FAIRBANKS - Teresa Heinz and the Heinz Family Foundation celebrated the winners — including Fairbanks composer John Luther Adams — of the 17th annual Heinz Awards with a program and reception Tuesday night at the Folger Shakespeare Library in Washington, D.C. The event honored the contributions of 10 individuals whose significant achievements have benefitted the environment. Each recipient received an unrestricted cash prize of $100,000.
Adams moved to Alaska in 1978 to work as an environmental activist. In 1989 he left his job at the Northern Alaska Environmental Center to work as a composer full-time. Adams’ work often reflects environmental and spiritual elements of the Alaska Wilderness. One of his most recent compositions, “Inuksuit,” a massive percussion piece meant to be experienced outdoors, received national recognition and was performed in Harlem’s Morningside Park and the Armory in New York City. In September, a film of his work, “Strange and Sacred Noise,” premiered in Fairbanks.

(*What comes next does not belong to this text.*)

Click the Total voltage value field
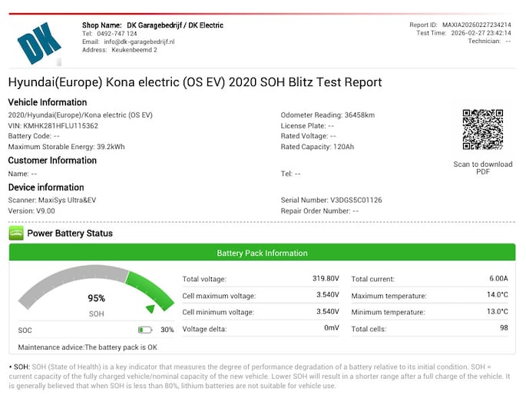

Other winners include documentary filmmakers, authorities on toxic chemicals, an ice core guru, ocean scientists and an innovation consultant who borrows ideas from nature.
The awards program annually recognizes individuals creating workable solutions to problems the world faces while inspiring the next generation of modern thinkers.
The belief in the power of the individual to improve the lives of others is a quality exemplified by John Heinz, and an attribute the awards program was created to honor.